The method comprises the following specific steps:
swelling the resin in a first solvent, and washing the resin swollen in the first solvent with a first washing solution to obtain a swollen resin; more specifically, the first solvent comprises dichloromethane; the swelling time is 0.5 to 2 hours; the first washing solution is dimethylformamide and dichloromethane;
dissolving Fmoc-N-methyl-L-alanine and diisopropylethylamine in a second solvent to obtain a first mixture; the second solvent is dimethylformamide;
adding the first mixture into the swelled resin for reaction for 2-5 h, bubbling with an inactive gas, connecting the resin with Fmoc-N-methyl-L-alanine after the reaction is finished, and obtaining a first resin, wherein the molar ratio of the resin to the Fmoc-N-methyl-L-alanine is 1: (1.1-5).

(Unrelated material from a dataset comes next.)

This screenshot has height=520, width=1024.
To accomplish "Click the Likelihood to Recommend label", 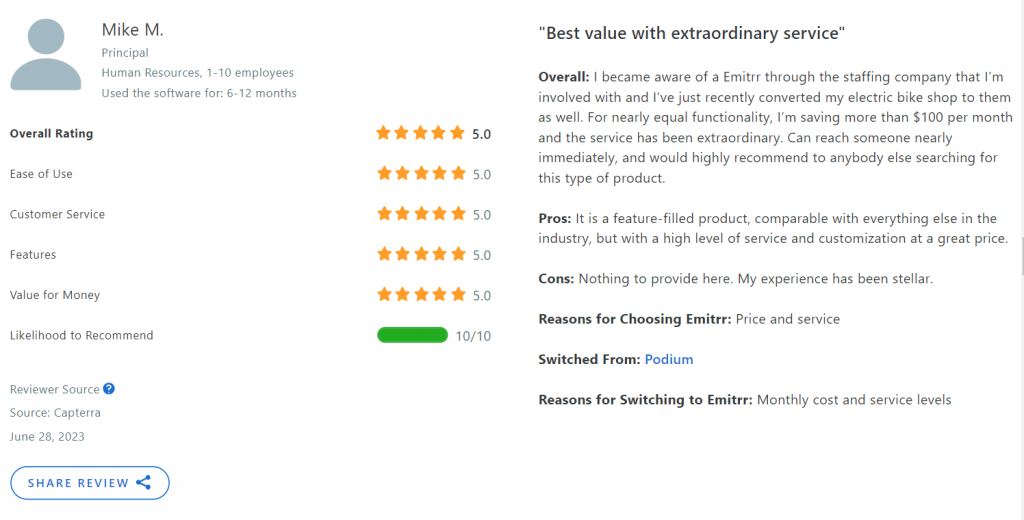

Specifically, the resin includes any one of 2-CTC resin, rinkamide-PS resin, rinkamide-PEG resin, and CM resin.
S200, connecting the amino acid end on the first resin with Fmoc-N-methyl-L-valine.
The method comprises the following specific steps:
adding an end-capping reagent into the first resin for reaction for 0.1-1 h to obtain the end-capped first resin after the reaction is finished; the end-capping reagent comprises a mixed solution of dichloromethane/diisopropylethylamine/methanol, and the volume ratio is (6-8): (5-10): (0.5-2).
Treating the blocked first resin with 4-methylpiperidine solution for 0.1-1 h to remove Fmoc protection, thereby obtaining a second resin; wherein the mass percent of the 4-methylpiperidine in the 4-methylpiperidine solution is 5-50%, and the solvent is dimethylformamide solution.
Dissolving Fmoc-N-methyl-L-valine, HATU {2- (7-azabenzotriazole) -N, N, N ', N' -tetramethylurea hexafluorophosphate } and diisopropylethylamine in a third solvent to obtain a second mixture; the third solvent comprises dimethylformamide;
and adding the end-capped first resin into the second mixture for reaction for 1-12 h, and obtaining a second resin after the reaction is finished.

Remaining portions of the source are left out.